Objectives: The present study compared the psychometric characteristics (score equivalence and structure, internal consistency, and reproducibility reliability and construct validity) of the Quality of Life in Reflux And Dyspepsia (QOLRAD) questionnaire when self-administered by means of paper and pencil versus touch-screen computer. The influence of age, education, and prior experience with computers on score equivalence was also examined.
Research design: This crossover trial randomized 134 patients with gastroesophageal reflux disease to 1 of 2 groups: paper-and-pencil questionnaire administration followed by computer administration or computer administration followed by use of paper and pencil. To minimize learning effects and respondent fatigue, administrations were scheduled 3 days apart. A random sample of 32 patients participated in a 1-week reproducibility evaluation of the computer-administered QOLRAD.

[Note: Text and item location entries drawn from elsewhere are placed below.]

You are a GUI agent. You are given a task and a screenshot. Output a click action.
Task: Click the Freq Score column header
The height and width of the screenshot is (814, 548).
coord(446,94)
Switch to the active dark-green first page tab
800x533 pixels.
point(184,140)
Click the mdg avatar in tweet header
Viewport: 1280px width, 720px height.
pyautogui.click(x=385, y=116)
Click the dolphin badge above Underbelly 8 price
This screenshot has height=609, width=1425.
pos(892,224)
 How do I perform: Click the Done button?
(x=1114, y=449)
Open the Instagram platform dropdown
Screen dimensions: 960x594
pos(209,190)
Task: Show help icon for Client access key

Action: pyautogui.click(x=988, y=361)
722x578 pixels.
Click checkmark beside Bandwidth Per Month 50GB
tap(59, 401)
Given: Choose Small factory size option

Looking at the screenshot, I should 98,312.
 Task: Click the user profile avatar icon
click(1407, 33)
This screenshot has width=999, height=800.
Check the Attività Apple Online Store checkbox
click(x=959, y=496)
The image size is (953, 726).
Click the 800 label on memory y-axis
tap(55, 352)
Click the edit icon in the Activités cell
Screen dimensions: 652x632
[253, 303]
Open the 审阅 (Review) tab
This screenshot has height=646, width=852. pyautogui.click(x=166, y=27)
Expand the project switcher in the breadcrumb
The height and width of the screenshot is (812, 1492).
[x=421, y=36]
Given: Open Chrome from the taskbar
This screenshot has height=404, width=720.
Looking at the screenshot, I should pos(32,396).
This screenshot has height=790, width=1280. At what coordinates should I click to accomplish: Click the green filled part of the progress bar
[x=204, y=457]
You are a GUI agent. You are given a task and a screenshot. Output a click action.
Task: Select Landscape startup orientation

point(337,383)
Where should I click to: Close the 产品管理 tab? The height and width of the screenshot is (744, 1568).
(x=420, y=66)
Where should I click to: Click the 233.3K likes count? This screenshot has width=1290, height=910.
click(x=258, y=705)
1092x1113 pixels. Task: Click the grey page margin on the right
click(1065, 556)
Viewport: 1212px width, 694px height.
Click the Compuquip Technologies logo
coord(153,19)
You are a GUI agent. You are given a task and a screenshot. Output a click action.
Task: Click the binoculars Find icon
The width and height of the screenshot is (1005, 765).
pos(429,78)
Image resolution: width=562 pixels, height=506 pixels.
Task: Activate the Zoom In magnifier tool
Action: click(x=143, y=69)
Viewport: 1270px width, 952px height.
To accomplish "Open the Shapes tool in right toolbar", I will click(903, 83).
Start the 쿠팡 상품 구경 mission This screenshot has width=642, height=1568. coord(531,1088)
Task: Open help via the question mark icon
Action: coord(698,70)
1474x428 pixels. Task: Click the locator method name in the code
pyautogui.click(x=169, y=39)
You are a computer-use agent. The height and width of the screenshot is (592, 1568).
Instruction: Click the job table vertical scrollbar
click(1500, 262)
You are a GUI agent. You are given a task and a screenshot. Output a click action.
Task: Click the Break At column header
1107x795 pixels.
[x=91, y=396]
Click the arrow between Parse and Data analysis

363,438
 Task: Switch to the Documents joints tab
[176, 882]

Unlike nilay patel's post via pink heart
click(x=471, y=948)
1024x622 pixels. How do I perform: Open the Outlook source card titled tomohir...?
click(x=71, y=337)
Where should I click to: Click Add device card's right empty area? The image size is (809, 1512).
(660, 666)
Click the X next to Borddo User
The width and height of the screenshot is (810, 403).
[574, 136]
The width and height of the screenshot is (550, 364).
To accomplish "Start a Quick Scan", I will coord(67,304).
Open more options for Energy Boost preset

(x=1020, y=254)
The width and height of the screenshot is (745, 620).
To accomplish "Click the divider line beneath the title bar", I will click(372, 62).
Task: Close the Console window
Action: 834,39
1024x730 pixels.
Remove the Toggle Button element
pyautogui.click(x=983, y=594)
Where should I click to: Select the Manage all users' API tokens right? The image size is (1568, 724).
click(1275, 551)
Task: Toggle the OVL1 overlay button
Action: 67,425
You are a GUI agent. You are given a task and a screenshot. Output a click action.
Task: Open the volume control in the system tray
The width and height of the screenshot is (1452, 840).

Results: QOLRAD scores were equivalent across the 2 methods of administration regardless of subject age, education, and prior computer use. Internal consistency levels were very high (alpha = 0.93-0.99). Interscale correlations were strong and generally consistent across methods (r = 0.7-0.87). Correlations between the QOLRAD and Short Form 36 (SF-36) were high, with no significant differences by method. Test-retest reliability of the computer-administered QOLRAD was also very high (ICC = 0.93-0.96).
Conclusions: Results of the present study suggest that the QOLRAD is reliable and valid when self-administered by means of computer touch-screen or paper and pencil.